◆ INSTRUCTIONS FOR THE TASK ◆
Repeat exactly, and only, the lines of the entries below from the one with "The height and width of the screenshot is (812, 1466)." through the one with "Select 中国語（繁体字）radio option", both ends included.

━━━ RECORDS TO PROCESS

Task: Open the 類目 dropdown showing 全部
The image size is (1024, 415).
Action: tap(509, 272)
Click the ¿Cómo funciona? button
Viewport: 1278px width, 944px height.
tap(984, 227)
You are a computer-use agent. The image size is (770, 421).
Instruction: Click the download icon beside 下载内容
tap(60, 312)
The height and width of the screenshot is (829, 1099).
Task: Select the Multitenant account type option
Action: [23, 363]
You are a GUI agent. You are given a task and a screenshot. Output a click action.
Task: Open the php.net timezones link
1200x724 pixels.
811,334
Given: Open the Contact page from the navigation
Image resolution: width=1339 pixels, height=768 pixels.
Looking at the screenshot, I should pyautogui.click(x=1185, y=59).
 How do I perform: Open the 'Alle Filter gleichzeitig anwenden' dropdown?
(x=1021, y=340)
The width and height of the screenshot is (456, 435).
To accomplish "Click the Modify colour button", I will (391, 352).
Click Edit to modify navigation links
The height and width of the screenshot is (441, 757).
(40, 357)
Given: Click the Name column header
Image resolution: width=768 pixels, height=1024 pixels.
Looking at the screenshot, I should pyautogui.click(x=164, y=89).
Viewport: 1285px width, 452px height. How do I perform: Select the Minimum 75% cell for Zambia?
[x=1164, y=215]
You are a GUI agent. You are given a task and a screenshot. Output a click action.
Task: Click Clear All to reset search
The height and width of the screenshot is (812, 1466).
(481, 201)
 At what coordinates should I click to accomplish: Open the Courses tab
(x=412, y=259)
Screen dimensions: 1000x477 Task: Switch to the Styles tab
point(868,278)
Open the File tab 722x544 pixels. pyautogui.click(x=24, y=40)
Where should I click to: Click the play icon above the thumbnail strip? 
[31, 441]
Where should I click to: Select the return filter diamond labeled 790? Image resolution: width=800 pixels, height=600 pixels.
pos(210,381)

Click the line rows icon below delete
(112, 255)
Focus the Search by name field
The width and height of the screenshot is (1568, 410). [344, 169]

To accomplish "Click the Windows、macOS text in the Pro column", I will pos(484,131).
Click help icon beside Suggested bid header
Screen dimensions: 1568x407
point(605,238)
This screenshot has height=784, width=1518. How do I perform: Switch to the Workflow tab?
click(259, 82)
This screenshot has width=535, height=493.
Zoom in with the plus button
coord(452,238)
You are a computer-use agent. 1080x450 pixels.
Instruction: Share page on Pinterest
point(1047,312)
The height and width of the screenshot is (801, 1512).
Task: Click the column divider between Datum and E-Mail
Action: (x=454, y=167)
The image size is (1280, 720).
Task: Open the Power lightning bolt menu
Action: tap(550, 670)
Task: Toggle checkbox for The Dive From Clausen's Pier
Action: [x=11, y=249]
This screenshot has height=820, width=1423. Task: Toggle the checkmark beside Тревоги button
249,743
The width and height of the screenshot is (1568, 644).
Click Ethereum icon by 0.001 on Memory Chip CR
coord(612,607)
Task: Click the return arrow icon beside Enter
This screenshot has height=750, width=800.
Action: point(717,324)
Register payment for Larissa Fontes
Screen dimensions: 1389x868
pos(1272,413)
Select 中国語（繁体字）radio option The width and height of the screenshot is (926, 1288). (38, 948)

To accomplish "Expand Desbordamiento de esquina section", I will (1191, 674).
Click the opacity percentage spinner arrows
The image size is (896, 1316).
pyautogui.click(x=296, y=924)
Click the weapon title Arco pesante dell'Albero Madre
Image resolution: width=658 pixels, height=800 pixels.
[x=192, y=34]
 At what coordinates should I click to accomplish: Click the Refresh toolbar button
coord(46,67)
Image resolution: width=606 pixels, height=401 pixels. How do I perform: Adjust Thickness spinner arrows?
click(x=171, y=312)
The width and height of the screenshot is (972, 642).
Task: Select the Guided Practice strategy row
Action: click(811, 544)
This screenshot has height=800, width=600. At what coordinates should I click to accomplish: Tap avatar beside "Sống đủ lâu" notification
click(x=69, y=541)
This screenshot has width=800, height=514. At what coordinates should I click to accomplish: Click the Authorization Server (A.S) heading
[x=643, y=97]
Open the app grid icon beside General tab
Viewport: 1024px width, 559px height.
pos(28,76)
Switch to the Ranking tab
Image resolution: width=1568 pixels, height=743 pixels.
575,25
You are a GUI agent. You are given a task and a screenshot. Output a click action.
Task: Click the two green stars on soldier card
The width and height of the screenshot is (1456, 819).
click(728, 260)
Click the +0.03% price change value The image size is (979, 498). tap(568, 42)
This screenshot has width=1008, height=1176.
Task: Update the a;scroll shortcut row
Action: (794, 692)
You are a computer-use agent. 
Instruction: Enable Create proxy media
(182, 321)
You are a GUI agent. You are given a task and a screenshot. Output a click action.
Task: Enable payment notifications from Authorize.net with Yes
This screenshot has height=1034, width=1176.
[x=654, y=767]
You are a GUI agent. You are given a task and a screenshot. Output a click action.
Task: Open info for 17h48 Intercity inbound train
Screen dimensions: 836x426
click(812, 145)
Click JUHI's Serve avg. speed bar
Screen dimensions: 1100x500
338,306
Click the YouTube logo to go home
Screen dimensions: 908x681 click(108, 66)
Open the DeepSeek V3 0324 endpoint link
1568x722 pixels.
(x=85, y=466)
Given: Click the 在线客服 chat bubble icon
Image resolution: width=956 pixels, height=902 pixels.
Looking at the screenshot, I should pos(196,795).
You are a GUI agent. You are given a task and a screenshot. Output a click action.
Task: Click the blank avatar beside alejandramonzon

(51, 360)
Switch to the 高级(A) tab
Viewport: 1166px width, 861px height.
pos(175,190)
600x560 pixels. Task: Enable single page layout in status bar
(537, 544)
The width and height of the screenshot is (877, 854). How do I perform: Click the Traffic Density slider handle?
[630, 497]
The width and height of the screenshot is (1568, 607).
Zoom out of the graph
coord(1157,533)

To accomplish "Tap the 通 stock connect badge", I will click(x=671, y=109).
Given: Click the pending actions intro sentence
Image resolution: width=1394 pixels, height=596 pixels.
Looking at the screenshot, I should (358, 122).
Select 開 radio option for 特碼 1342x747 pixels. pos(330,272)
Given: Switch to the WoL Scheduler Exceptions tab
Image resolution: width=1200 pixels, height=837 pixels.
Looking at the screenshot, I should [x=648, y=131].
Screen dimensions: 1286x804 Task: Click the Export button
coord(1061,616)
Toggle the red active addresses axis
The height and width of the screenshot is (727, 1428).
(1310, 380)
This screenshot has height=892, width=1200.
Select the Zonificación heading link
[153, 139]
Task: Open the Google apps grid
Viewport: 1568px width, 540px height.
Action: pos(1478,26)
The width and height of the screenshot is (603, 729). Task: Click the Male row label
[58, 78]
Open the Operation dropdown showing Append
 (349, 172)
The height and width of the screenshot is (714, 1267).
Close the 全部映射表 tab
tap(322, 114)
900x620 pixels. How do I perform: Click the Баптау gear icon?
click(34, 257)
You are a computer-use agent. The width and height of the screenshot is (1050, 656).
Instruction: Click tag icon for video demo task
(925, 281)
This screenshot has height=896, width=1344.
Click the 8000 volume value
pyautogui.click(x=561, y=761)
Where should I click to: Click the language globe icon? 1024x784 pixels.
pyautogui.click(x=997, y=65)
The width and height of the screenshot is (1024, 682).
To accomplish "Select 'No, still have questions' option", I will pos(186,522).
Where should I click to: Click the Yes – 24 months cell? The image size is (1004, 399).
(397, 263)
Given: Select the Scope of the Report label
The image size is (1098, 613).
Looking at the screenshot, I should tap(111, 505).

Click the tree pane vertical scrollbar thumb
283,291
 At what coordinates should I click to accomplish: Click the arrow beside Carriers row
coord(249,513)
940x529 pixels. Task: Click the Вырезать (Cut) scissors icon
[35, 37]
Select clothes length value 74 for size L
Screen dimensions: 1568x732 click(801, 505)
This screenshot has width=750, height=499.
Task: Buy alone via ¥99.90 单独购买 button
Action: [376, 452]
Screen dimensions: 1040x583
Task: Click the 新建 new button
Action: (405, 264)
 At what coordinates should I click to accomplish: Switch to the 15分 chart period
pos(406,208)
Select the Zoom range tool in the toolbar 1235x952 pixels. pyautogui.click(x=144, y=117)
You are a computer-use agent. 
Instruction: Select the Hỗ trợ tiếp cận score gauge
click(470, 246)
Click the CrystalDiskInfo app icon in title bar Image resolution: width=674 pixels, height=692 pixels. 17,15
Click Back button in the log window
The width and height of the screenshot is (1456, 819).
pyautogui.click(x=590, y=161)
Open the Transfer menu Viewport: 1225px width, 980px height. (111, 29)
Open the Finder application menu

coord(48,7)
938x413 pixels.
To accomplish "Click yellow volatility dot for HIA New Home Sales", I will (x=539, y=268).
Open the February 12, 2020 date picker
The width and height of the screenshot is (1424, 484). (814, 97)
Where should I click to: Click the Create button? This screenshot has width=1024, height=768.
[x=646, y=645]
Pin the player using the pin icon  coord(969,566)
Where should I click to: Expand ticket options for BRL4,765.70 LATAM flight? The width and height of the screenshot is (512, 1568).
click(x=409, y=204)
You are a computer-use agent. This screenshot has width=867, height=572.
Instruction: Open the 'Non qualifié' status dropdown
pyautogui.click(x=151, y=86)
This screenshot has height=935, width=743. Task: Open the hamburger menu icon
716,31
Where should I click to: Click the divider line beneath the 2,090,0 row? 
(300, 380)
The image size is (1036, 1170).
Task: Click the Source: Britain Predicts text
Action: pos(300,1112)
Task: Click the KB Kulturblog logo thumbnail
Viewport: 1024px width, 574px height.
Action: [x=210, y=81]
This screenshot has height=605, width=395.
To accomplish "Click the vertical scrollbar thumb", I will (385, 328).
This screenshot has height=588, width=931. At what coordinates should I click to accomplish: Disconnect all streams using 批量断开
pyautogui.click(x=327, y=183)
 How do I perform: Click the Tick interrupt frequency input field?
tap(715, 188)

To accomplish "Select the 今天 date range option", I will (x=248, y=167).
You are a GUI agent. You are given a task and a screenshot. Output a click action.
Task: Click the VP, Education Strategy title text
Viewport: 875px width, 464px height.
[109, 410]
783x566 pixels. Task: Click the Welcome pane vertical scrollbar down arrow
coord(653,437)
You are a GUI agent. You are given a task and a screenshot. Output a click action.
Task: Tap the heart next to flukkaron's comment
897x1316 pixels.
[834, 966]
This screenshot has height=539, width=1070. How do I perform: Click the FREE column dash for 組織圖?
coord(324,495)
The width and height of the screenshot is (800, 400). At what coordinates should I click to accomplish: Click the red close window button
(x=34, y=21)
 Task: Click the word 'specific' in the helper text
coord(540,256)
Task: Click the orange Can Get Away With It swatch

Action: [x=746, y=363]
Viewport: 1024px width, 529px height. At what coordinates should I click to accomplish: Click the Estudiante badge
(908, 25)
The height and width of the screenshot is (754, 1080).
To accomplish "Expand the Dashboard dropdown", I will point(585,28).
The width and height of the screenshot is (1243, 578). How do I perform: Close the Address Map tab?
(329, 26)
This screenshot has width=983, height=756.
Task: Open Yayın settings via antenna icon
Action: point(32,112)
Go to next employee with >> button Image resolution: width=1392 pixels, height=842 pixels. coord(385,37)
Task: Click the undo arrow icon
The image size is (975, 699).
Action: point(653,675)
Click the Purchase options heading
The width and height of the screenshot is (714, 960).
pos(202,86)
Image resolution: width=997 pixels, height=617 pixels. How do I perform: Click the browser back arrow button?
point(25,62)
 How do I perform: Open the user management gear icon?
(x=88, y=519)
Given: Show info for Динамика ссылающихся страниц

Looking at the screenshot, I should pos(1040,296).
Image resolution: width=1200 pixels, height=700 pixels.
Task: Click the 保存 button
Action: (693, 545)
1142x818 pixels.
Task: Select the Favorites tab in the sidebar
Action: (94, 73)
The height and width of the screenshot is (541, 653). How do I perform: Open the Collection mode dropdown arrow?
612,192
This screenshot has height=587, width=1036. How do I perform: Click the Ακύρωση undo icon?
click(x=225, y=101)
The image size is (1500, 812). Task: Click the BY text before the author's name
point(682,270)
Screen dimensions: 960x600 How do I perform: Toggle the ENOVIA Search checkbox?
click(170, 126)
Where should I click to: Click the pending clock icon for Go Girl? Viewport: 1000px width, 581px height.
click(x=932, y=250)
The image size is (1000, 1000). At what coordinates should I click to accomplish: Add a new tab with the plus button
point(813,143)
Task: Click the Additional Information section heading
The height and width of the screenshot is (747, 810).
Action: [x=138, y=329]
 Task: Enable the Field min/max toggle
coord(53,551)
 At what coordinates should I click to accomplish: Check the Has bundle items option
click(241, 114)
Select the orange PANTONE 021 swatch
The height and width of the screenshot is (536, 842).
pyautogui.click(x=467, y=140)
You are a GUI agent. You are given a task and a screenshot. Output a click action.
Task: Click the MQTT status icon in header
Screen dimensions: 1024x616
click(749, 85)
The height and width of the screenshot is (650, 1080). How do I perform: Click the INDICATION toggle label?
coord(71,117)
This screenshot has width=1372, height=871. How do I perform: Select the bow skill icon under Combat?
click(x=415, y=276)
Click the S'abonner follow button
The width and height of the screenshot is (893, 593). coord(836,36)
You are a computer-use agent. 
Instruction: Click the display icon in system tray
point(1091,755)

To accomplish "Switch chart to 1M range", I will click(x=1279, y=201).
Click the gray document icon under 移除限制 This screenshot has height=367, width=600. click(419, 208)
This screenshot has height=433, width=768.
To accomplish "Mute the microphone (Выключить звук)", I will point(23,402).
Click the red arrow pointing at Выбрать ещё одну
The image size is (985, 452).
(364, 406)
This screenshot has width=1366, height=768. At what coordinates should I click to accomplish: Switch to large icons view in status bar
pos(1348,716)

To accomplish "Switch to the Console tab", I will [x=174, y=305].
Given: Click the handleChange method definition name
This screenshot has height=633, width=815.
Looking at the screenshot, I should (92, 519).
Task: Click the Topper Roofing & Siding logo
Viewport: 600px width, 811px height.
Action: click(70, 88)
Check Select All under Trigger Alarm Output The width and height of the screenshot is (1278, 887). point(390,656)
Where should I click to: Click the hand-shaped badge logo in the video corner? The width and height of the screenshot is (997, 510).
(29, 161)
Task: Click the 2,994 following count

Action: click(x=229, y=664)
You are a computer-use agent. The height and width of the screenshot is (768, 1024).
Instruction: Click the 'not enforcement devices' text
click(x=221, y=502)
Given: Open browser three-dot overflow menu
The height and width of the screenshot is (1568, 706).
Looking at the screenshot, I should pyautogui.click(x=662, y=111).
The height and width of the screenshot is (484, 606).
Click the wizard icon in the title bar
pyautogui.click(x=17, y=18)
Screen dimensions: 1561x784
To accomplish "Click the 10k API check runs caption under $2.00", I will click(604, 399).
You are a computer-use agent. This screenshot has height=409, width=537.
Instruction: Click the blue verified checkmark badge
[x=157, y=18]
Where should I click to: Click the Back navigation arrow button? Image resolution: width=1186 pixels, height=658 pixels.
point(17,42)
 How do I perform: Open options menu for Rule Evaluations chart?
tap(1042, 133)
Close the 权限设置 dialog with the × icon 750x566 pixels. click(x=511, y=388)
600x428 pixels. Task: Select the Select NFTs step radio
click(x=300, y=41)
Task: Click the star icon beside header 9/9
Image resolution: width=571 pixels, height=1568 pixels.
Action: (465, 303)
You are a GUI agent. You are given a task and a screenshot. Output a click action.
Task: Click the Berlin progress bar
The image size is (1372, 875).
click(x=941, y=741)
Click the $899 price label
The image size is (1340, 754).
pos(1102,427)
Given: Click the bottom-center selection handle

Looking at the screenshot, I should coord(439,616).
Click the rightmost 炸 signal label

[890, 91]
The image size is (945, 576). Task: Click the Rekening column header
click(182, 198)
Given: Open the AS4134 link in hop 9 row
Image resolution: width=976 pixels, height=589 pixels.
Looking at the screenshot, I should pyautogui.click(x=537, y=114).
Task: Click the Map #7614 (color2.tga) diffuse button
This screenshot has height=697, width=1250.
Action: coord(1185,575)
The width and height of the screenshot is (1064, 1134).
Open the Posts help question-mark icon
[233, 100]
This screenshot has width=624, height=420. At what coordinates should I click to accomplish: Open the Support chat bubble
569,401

━━━━━━

◆ WORKED SOLUTION ◆
The height and width of the screenshot is (812, 1466).
(481, 201)
 At what coordinates should I click to accomplish: Open the Courses tab
(x=412, y=259)
Screen dimensions: 1000x477 Task: Switch to the Styles tab
point(868,278)
Open the File tab 722x544 pixels. pyautogui.click(x=24, y=40)
Where should I click to: Click the play icon above the thumbnail strip? 
[31, 441]
Where should I click to: Select the return filter diamond labeled 790? Image resolution: width=800 pixels, height=600 pixels.
pos(210,381)

Click the line rows icon below delete
(112, 255)
Focus the Search by name field
The width and height of the screenshot is (1568, 410). [344, 169]

To accomplish "Click the Windows、macOS text in the Pro column", I will pos(484,131).
Click help icon beside Suggested bid header
Screen dimensions: 1568x407
point(605,238)
This screenshot has height=784, width=1518. How do I perform: Switch to the Workflow tab?
click(259, 82)
This screenshot has width=535, height=493.
Zoom in with the plus button
coord(452,238)
You are a computer-use agent. 1080x450 pixels.
Instruction: Share page on Pinterest
point(1047,312)
The height and width of the screenshot is (801, 1512).
Task: Click the column divider between Datum and E-Mail
Action: (x=454, y=167)
The image size is (1280, 720).
Task: Open the Power lightning bolt menu
Action: tap(550, 670)
Task: Toggle checkbox for The Dive From Clausen's Pier
Action: [x=11, y=249]
This screenshot has height=820, width=1423. Task: Toggle the checkmark beside Тревоги button
249,743
The width and height of the screenshot is (1568, 644).
Click Ethereum icon by 0.001 on Memory Chip CR
coord(612,607)
Task: Click the return arrow icon beside Enter
This screenshot has height=750, width=800.
Action: point(717,324)
Register payment for Larissa Fontes
Screen dimensions: 1389x868
pos(1272,413)
Select 中国語（繁体字）radio option The width and height of the screenshot is (926, 1288). (38, 948)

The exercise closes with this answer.